The Lightning Kid and the Magic Flute

Families with young children have a way of acquiring things. The parents will usually be too busy to take stock of items as they enter the household, and by the time they get noticed, the priority becomes where to store the item and not discovering its origins.  This phenomenon is no different in a Royal Family, in fact, it may be worse simply for the fact that Kings, Queens and Princes seem to get more gifts than they might need.

One such gift was an old flute (the prime suspect for its donor would be the Queen’s mother).  The flute had a lacquered surface, finger holes for playing different notes along its length, one open end, and one closed end.  Both the King and Queen had played flutes in their younger days (though the Queen had been more proficient), and attempted to coax notes out of the flute by blowing across the open end from a variety of angles.  No music came forth.  The flute was dismissed as an oddity and generally kept away on a high shelf to prevent the Princes from using it as a club, since it seemingly couldn't be used to make any music.

Some time later, another flute entered the castle.  This one was more functional and less decorative than the other, and ideal for children to learn the basics of making music (it is known in some parts as a recorder).  One day Shark Boy asked to play with it, and loud, shrill notes echoed through the castle.  What one brother wants to play with, the other will too, so in an attempt to quell a tug-of-war over the recorder, the King handed the decorative flute to the Lightning Kid.  The King momentarily busied himself with something else, but before long, he was sure that he could hear a second set of notes being played softly under Shark Boy’s shrill whistling... somehow the Lightning Kid had managed to get notes out of the decorative flute!

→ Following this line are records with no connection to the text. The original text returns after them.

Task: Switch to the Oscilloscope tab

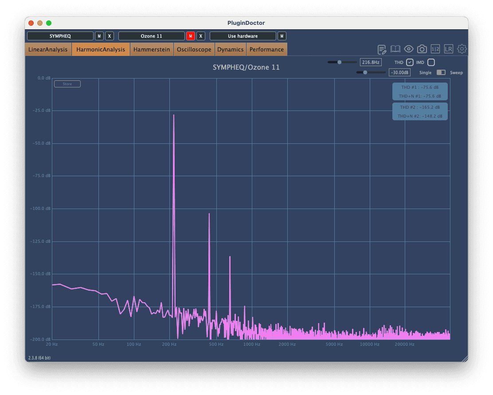Action: pos(194,49)
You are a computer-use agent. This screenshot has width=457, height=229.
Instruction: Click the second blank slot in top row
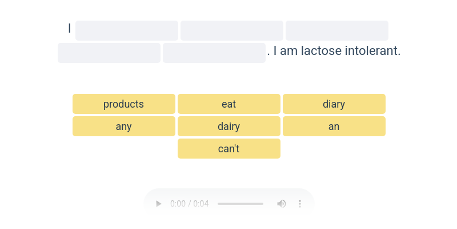point(232,31)
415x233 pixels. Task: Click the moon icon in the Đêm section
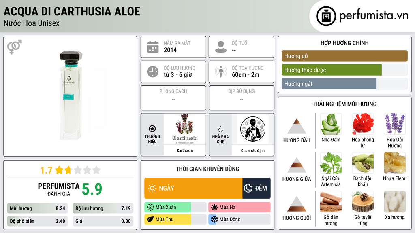248,188
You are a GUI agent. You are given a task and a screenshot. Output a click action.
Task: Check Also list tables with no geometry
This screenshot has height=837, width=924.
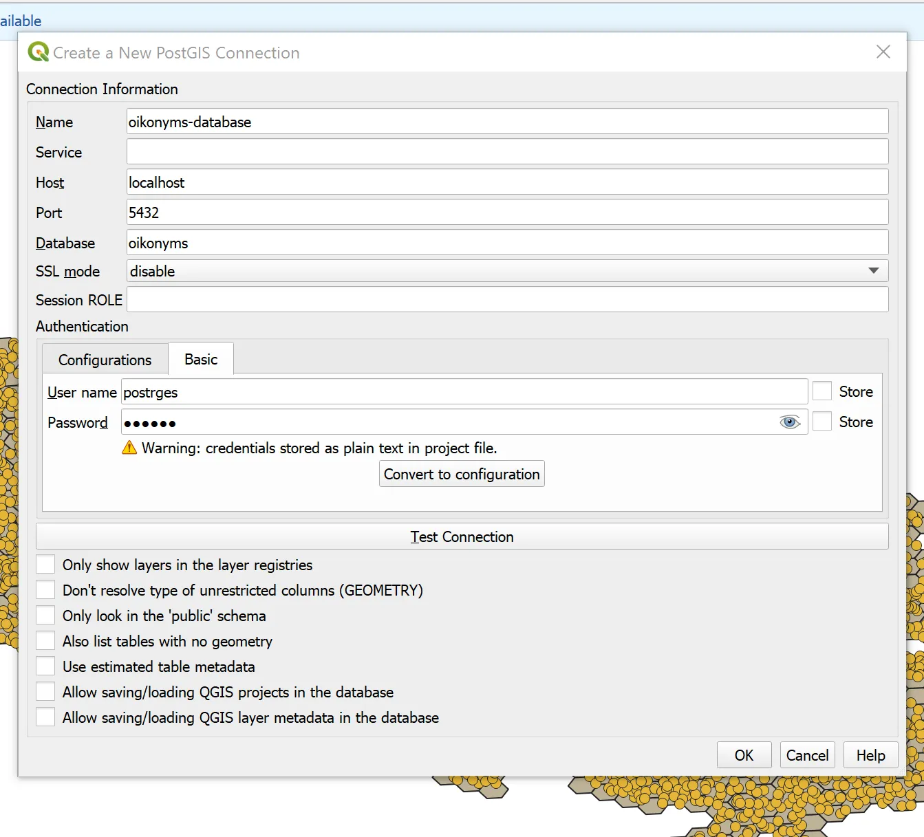tap(45, 641)
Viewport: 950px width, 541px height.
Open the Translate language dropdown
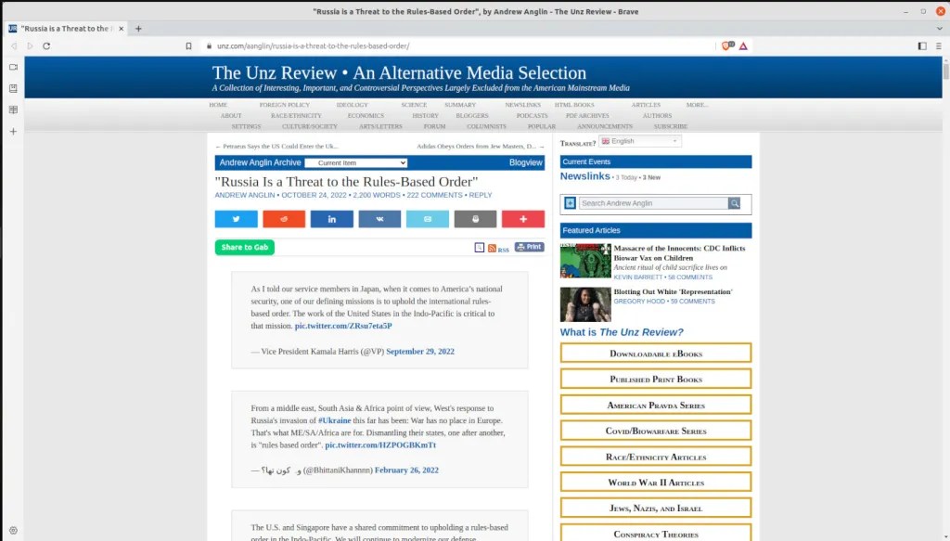[x=639, y=141]
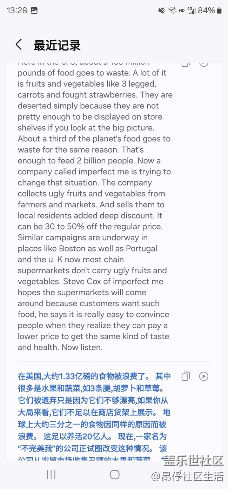Viewport: 228px width, 489px height.
Task: Tap the 13:28 clock in status bar
Action: 17,11
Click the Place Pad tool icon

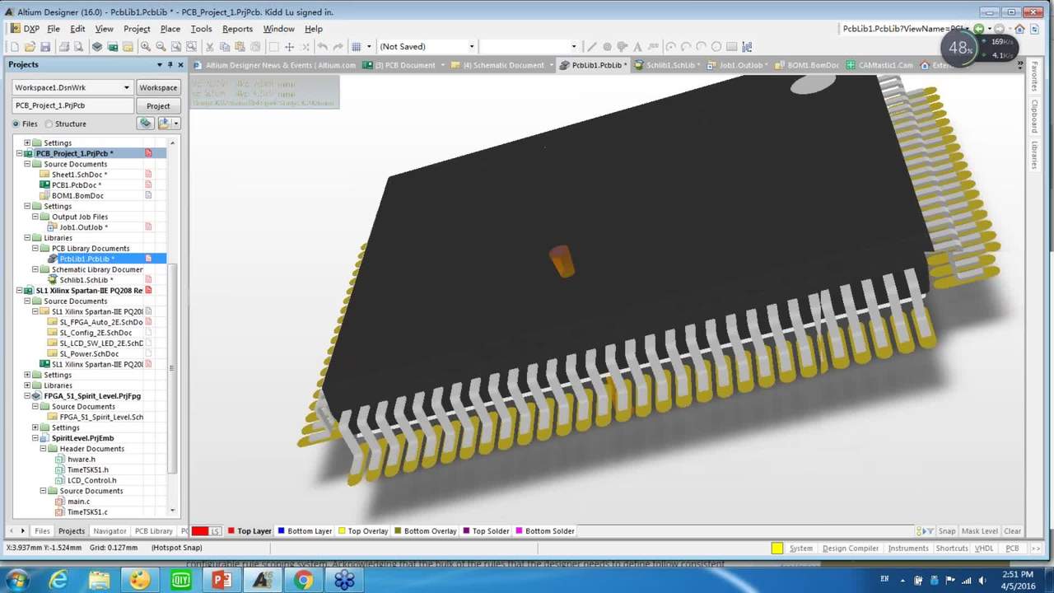(607, 47)
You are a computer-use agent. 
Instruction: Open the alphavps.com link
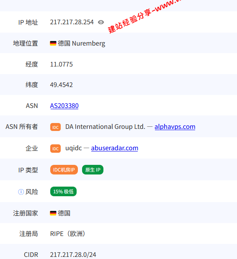pos(175,127)
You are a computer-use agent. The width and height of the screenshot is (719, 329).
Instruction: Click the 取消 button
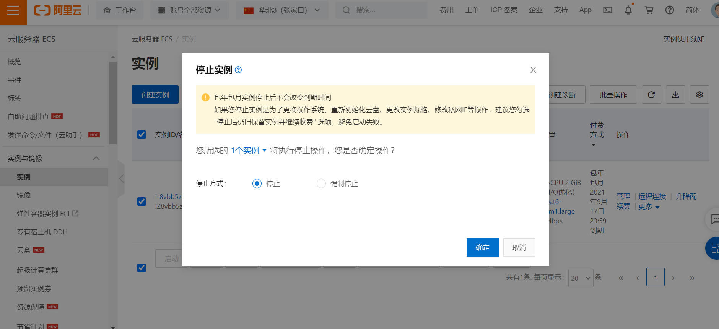pyautogui.click(x=519, y=247)

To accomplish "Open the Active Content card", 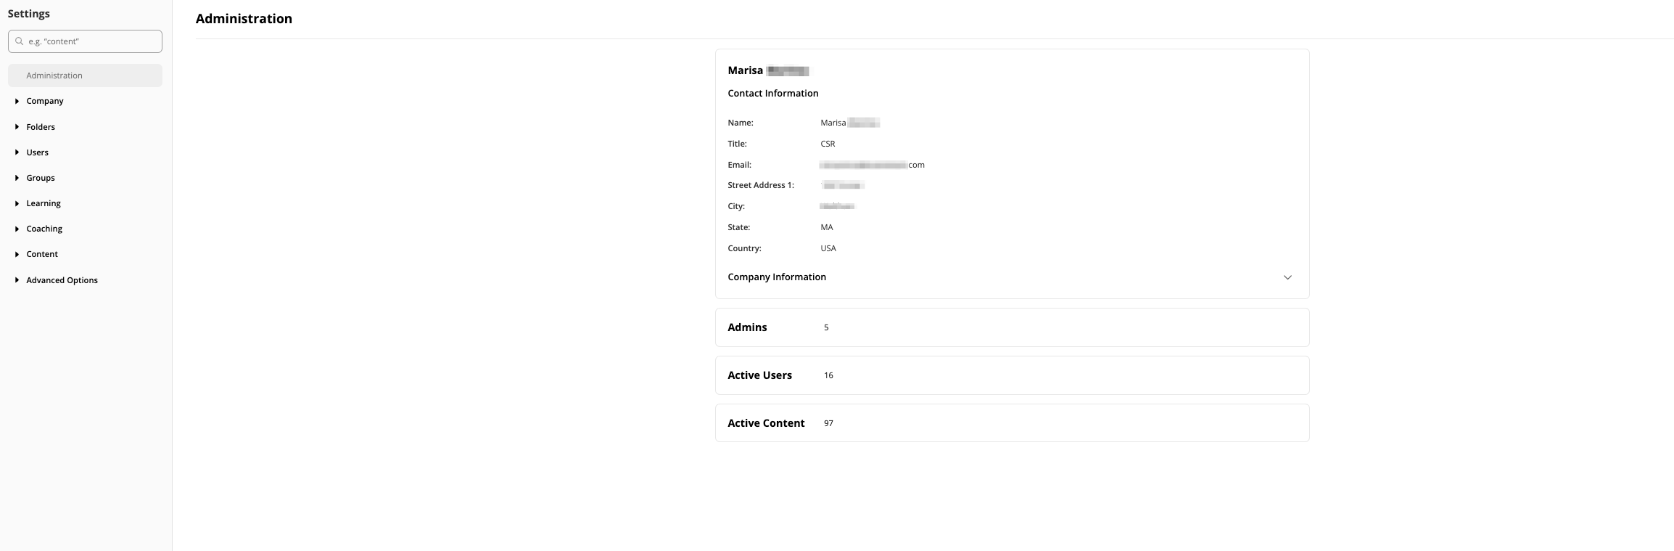I will 1011,423.
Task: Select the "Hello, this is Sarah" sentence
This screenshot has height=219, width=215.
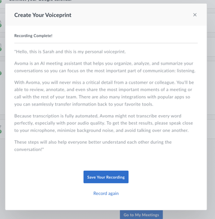Action: [x=70, y=52]
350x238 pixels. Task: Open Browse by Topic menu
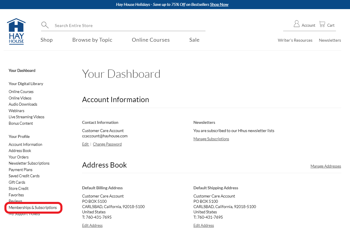pos(92,40)
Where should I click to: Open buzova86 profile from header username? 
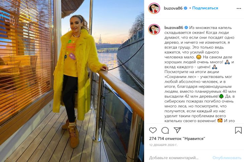coord(173,8)
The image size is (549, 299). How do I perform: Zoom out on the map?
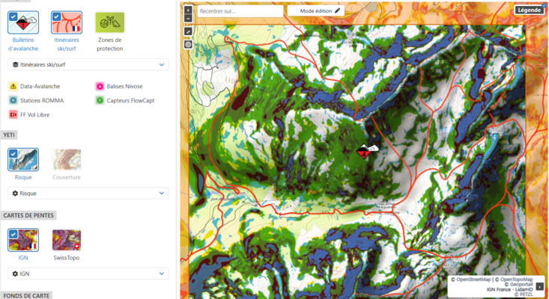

Was it magic? Well, after a fashion... the magic of an open mind.  You see the ‘closed’ end had a little slit in it that acted like a whistle, but the dark colouring of the flute had made the slit hard to see.  While sticking things (that aren't food) in one’s mouth is generally not a behaviour to be praised, in this case, the Lightning Kid had discovered the secret of the magic flute!

1 comment:

  1. How perfect! And yes, the Lightning Kid didn't have all our ideas as to how things were supposed to work so he didn't try the usual and give up. The first time I saw an ocarina I took it as a piece of failed ceramics. He'd have probably been making music with it in seconds.